The researchers were unable to determine where the emissions were coming from; while they documented the increase in global emissions, they were unable to identify specific source regions. One of the reasons for this, according to Stefan Reimann of Empa, another co-author of the study, is the numerous "blind spots" in the global monitoring network: "Even though this study combined measurements from different networks and groups, we have hardly any measurement data from several regions of the world, including those with the largest global fluorocarbon production."

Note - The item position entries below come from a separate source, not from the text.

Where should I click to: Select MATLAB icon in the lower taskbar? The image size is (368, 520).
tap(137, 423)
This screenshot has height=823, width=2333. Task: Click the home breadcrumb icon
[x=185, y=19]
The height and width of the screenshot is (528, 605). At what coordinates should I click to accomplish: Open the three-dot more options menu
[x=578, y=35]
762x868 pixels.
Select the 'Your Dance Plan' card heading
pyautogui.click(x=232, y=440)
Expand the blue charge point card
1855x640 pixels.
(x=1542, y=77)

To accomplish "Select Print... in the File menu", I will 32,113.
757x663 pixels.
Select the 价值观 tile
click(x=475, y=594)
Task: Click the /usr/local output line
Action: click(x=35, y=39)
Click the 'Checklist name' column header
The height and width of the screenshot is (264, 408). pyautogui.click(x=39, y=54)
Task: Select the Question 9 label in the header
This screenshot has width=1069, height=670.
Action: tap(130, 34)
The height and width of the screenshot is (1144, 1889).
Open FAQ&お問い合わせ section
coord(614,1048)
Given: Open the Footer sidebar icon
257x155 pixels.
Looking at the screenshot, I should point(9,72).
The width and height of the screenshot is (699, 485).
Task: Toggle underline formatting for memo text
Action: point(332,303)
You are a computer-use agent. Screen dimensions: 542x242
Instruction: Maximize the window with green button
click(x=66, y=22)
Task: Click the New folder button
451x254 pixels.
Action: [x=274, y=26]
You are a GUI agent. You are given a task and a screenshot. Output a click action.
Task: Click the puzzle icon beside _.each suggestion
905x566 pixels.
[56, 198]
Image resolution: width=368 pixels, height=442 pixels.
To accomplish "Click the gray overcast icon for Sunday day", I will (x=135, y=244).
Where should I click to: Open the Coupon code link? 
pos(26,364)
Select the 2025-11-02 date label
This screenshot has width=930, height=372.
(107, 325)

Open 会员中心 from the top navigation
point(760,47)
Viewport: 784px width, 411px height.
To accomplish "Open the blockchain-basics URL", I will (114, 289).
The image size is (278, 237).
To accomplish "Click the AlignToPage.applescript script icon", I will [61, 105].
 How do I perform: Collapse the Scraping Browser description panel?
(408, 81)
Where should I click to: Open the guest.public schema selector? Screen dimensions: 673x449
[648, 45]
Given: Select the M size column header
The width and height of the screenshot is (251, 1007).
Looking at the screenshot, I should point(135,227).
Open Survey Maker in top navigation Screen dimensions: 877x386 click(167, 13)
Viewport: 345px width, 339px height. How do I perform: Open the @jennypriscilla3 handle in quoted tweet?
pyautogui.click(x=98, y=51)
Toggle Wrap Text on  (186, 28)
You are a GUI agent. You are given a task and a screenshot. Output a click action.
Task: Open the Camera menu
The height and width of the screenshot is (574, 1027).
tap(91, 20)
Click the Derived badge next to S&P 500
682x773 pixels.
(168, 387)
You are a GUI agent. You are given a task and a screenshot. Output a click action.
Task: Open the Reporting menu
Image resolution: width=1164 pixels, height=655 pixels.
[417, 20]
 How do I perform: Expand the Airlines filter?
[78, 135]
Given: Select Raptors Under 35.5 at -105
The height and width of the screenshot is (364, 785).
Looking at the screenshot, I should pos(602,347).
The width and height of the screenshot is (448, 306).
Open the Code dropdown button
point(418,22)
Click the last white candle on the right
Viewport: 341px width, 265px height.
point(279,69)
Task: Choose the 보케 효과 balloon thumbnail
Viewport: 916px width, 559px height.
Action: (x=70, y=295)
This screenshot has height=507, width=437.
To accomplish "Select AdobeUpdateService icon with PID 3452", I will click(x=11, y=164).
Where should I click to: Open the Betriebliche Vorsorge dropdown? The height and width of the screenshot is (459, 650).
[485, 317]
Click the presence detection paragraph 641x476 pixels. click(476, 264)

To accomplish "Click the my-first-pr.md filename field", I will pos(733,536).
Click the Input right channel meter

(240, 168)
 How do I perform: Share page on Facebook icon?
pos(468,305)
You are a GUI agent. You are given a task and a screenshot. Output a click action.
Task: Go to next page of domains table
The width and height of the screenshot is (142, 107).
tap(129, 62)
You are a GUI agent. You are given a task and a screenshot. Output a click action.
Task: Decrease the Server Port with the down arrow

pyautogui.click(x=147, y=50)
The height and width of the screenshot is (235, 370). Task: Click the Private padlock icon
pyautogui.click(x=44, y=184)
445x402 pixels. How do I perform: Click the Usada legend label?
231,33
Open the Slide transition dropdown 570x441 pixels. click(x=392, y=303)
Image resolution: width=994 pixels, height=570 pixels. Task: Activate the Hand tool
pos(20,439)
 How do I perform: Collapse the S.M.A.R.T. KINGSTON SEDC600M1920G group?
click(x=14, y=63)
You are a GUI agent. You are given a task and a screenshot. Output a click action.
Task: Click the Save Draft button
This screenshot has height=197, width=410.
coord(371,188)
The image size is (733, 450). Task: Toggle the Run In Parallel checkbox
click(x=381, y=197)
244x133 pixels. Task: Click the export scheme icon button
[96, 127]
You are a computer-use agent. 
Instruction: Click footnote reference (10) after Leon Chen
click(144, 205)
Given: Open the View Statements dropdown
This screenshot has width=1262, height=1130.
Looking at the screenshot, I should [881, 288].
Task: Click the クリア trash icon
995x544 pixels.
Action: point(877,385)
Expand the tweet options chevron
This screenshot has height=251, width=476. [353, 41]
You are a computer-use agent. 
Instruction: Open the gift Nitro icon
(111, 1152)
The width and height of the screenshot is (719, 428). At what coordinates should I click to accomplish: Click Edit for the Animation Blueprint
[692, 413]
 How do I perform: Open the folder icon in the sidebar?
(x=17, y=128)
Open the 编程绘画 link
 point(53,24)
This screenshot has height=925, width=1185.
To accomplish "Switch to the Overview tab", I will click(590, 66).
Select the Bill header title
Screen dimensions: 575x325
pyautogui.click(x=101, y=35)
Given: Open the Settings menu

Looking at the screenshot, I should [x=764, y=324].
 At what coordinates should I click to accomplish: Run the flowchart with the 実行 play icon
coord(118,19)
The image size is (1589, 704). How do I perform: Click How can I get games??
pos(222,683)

If emissions of these five CFCs continue to rise, the effects could reverse some of the progress made under the Montreal Protocol - and contribute significantly to global warming, the researchers say. The study authors note that emissions could be reduced or avoided by reducing leakage associated with HFC production and by properly destroying all co-produced CFCs. "Given the continued increase of these chemicals in the atmosphere, it may be time to consider tightening the Montreal Protocol," says another co-author of the study, Johannes Laube of Forschungszentrum Jülich. One conclusion of the study, says Luke Western, is that the production processes for some of the CFC substitutes may not be completely ozone-friendly, even if the substitutes themselves are.

About the study

The new study focused on five CFCs that currently have few known uses-CFC-13, CFC-112a, CFC-113a, CFC-114a, and CFC-115-and have atmospheric lifetimes ranging from 52 to 640 years. In terms of their impact on ozone, emissions from these five CFCs are equivalent to about one-tenth of current emissions from CFC-11, one of the most widely controlled substances in this group.

The study, conducted by an international team of scientists from NOAA, the University of Bristol, Empa, CSIRO, the University of East Anglia, the University of California San Diego, the University of Colorado at Boulder and Forschungszentrum Jülich, was published this week in the scientific journal Nature Geoscience.